## Work instruction
Leaving out the pictures, write out exactly each line from the line with "Image resolution: width=640" through the close of the listing below.

● ● ● ●

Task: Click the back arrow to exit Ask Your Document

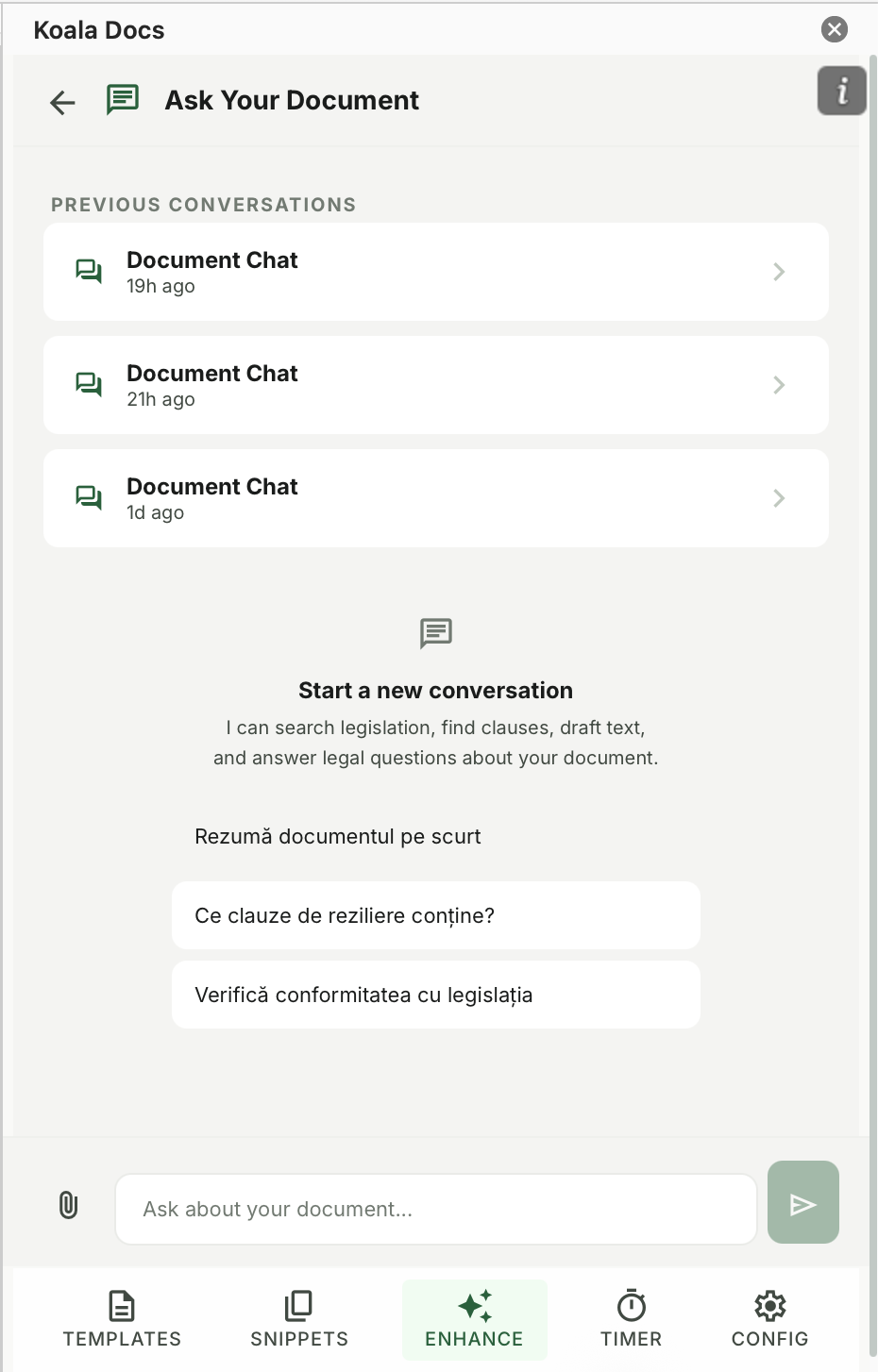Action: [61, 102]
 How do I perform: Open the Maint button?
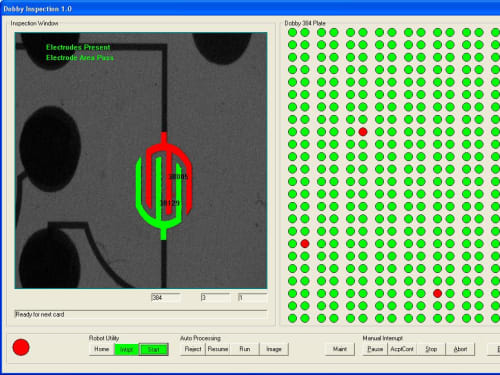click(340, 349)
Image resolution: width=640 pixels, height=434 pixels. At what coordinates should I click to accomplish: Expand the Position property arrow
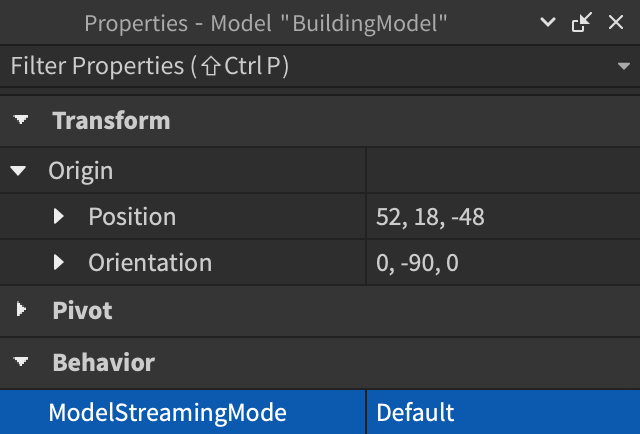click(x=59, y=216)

● ● ● ●

## Output of the exercise
Image resolution: width=640 pixels, height=434 pixels. At what coordinates should I click to accomplish: Expand the Position property arrow
click(x=59, y=216)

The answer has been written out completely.